Twelve months after the surgeries, the boys have more myelin a fatty insulating protein that coats nerve fibers and speeds up electric signals between neurons and show improved brain function, a new study in Science Translational Medicine reports. The preliminary trial paves the way for future research into potential stem cell treatments for the disorder, which overlaps with more common diseases such as Parkinson's disease and multiple sclerosis.
"This is very exciting," says Douglas Fields, a neuroscientist at the National Institutes of Health in Bethesda, Md., who was not involved in the work. "From these early studies one sees the promise of cell transplant therapy in overcoming disease and relieving suffering."
Without myelin, electrical impulses traveling along nerve fibers in the brain can't travel from neuron to neuron says Nalin Gupta, lead author of the study and a neurosurgeon at the University of California, San Francisco (UCSF). Signals in the brain become scattered and disorganized, he says, comparing them to a pile of lumber.
"You wouldn't expect lumber to assemble itself into a house," he notes, yet neurons in a newborn baby's brain perform a similar feat with the help of myelin-producing cells called oligodendrocytes. Most infants are born with very little myelin and develop it over time. In children with early-onset Pelizaeus-Merzbacher disease, he says, a genetic mutation prevents oligodendrocytes from producing myelin, causing electrical signals to die out before they reach their destinations. This results in serious developmental setbacks, such as the inability to talk, walk or breathe independently, and ultimately causes premature death.
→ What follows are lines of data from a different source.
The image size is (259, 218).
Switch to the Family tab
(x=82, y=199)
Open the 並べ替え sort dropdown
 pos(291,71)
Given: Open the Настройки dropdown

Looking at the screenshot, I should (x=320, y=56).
Although researchers have long dreamed of implanting human neural stem cells to generate healthy oligodendrocytes and replace myelin, it has taken years of research in animals to develop a stem cell that can do the job, says Stephen Huhn, vice president of Newark, Calif.-based StemCells Inc., the biotechnology company that created the cells used in the study and that funded the research. However, he says, a separate study by researchers at Oregon Health and Science University, in Portland, found that the StemCells Inc. cells specialized into oligodendrocytes 60 percent to 70 percent of the time in mice, producing myelin and improved survival rates in myelin-deficient animals. So the team was able to test the cells' safety and efficacy in the boys.
Led by Gupta, the researchers drilled four small holes in each child's skull and then used a fine needle to insert millions of stem cells into white matter deep in their frontal lobes. The scientists administered a drug that suppressed the boys' immune systems for nine months to keep them from rejecting the cells and checked their progress with magnetic resonance imaging and a variety of psychological and motor tests. After a year, each of the boys showed brain changes consistent with increased myelination and no serious side effects such as tumors, says David Rowitch, one of the neuroscientists on the UCSF team. In addition, three of the four boys showed "modest" improvements in their development. For example, the 5-year-old the oldest child in the study had begun for the first time to feed himself and walk with minimal assistance.
Although these signs are encouraging, Gupta and Rowitch say, a cure for Pelizaeus-Merzbacher disease is not near. Animal studies strongly support the idea that the stem cells are producing myelin-making oligodendrocytes in the boys, but it's possible that the myelination didn't result from the transplant but from a bout of normal growth. Rowitch adds that although such behavioral improvements are unusual for the disease, they could be a fluke. Huhn acknowledges that the study is small and has no control, but he's is still excited.
"We are for the first time seeing a biological effect of a neural stem cells transplantation into the brain [in humans]." The most important thing, he says, is that the transplants appear safe. This gives the researchers a green light to pursue larger, controlled studies, he says.
It "isn't the flashiest thing," but demonstrating that it's feasible to transplant these stem cells into children's brains without negative consequences at least so far is "extremely hopeful," says Timothy Kennedy, a neuroscientist at McGill University in Montreal.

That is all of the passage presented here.